2.3各组冠状动脉HE染色与油红O染色结果 HE染色结果显示,QC组血管管壁结构规则,内膜平滑、中膜厚度均一,管腔完整;LC组血管管壁较疏松,管腔较完整;QM组血管管壁部分结构凌乱、弹性膜结构破坏,管壁内可见AS斑块,其纤维帽完整;LM组冠状动脉管壁结构明显紊乱,管腔狭窄,弹性膜结构明显减少,内膜明显增厚。两对照组均无斑块形成,LM组较LC组主动脉根部水平斑块面积及脂质含量明显增大(均P<0.01)。油红O染色显示,与对照组相比,两年龄段模型组冠状动脉斑块中均有大量脂质沉积。LM组与QM组相比,冠状动脉斑块中斑块脂质含量少(P<0.05)。见图2、表2。

表2 各组斑块面积和斑块脂质含量比较

图2 各组冠状动脉形态

2.4两模型组冠状动脉斑块中胶原纤维含量、CD68、MMP9及出血点的表达差异 Masson染色显示两模型组冠状动脉斑块中均有大量胶原纤维沉积,且LM组较QM组冠状动脉斑块中胶原纤维含量百分比明显减少(P<0.05)。免疫组化染色显示,LM组冠状动脉斑块中CD68及MMP9含量与QM组相比显著增高(均P<0.01)。普鲁士蓝染色显示QM组冠状动脉斑块出血点百分比较LM组明显升高(P<0.01)。见表3、图3。

表3 两模型组冠状动脉斑块胶原纤维、CD68、MMP9含量和出血点比较

图3 两模型组冠状动脉Masson、CD68、MMP9和Perls染色(×400)

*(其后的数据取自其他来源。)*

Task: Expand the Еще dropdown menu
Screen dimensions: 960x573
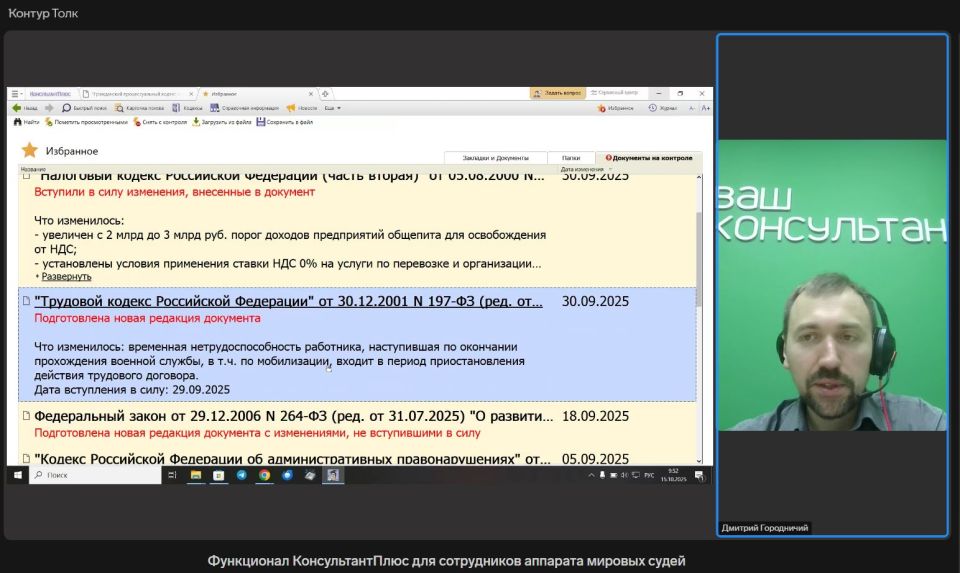Action: click(x=332, y=108)

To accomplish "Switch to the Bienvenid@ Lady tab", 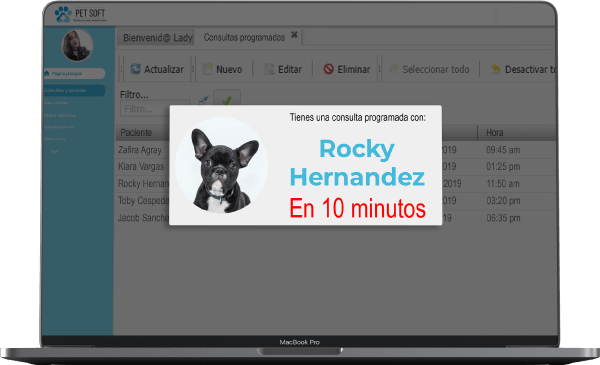I will (x=157, y=37).

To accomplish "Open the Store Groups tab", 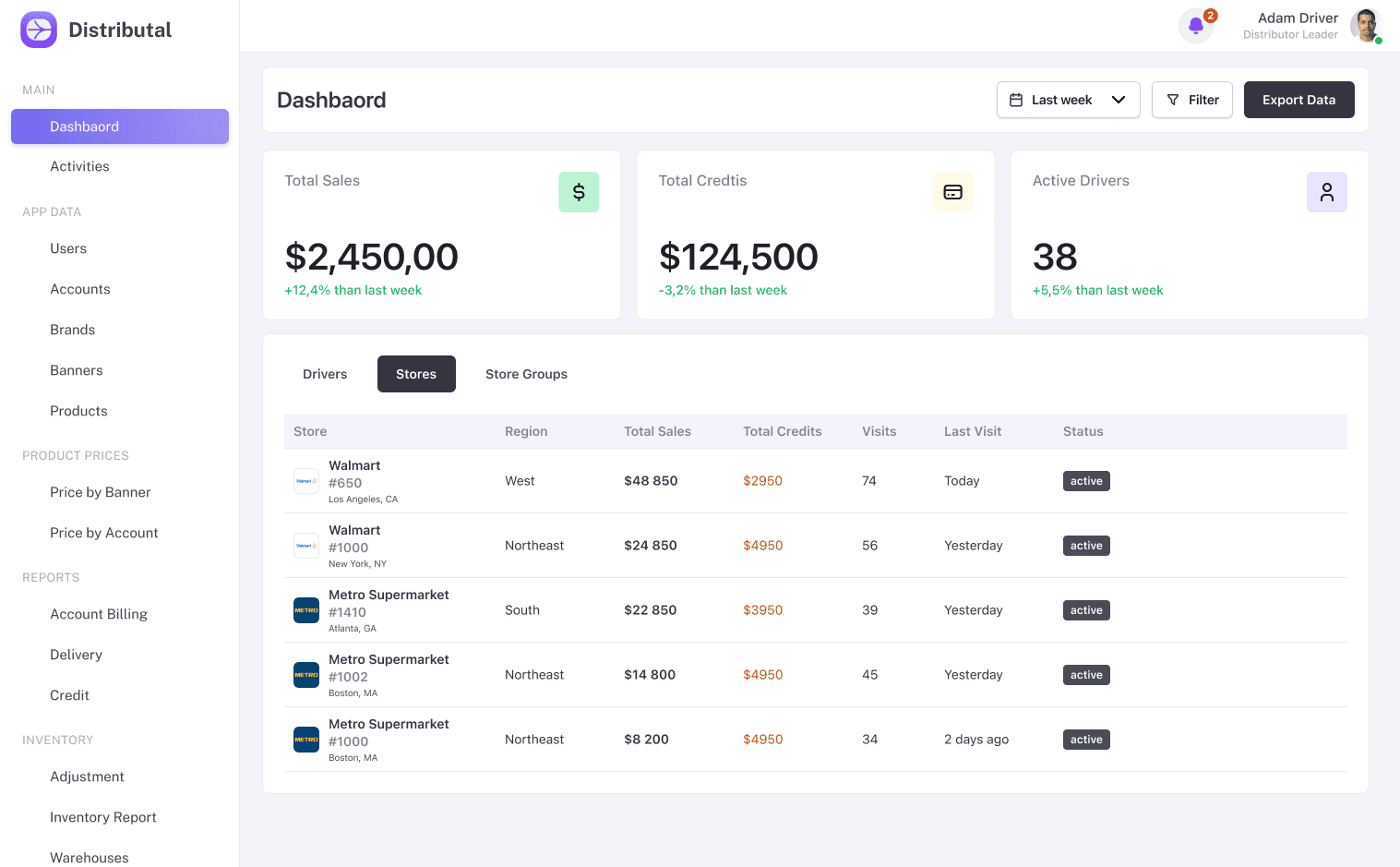I will (x=526, y=374).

2.5各组主动脉组织中 ICAM-1 及 VCAM-1表达差异 与同年龄段对照组相比,LM组与QM组冠状动脉 ICAM-1、VCAM-1 mRNA及蛋白表达明显升高(P<0.01,P<0.05);ICAM-1和VCAM-1 mRNA表达在QM组与LM组、QC组与LC组之间差异有统计学意义(P<0.01,P<0.05)。ICAM-1蛋白表达在QM组与LM组之间差异有统计学意义(P<0.05),VCAM-1 蛋白表达在LM组与QM组间无统计学差异(P>0.05)。见表4、图4。

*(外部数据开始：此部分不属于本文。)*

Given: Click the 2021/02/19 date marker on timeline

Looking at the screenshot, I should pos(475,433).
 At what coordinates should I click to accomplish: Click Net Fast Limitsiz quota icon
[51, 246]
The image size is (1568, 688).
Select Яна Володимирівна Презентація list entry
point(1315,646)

表4 各组主动脉ICAM-1、VCAM-1 mRNA和蛋白表达比较

图4 Western印迹检测各组主动脉ICAM-1、VCAM-1蛋白表达

3 讨 论

全球老年化人口在未来几十年中将大幅增长,预测到2050年,65岁以上的人数将翻一番,这提示与年龄有关疾病将出现不可避免的激增〔5〕。衰老被认为是一种慢性无菌低度炎症状态(也被称为炎症性衰老),在大多数慢性退行性疾病(包括老年性心血管疾病和脑血管疾病)的发展中起重要作用〔1〕。众多炎症细胞参与AS进程,而其中具有清道夫之称的单核/巨噬细胞更是参与了 AS 的全程,在AS早期阶段,其可通过摄取正常和氧化修饰性的脂蛋白减轻局部损害,但随着胞内脂质增多,其逐渐转化成泡沫细胞,单核/巨噬细胞原有细胞表型和功能也发生了改变〔6,7〕,本实验通过免疫组化对冠状动脉AS斑块内的巨噬细胞 CD68 进行定位定量分析,发现衰老对AS斑块内炎细胞的聚集有促进作用。MCP-1表达增多可诱导单核巨噬细胞、淋巴细胞等炎细胞向血管壁局部病变定向迁移、浸润及活化,活化的巨噬细胞可进一步分泌炎症因子促进AS 的进展,与冠心病密切相关〔8〕。本实验证实,MCP-1水平与 AS的形成密切相关,但在同等高脂饮食条件下不同年龄小鼠MCP-1 水平尚不足以形成显著差异。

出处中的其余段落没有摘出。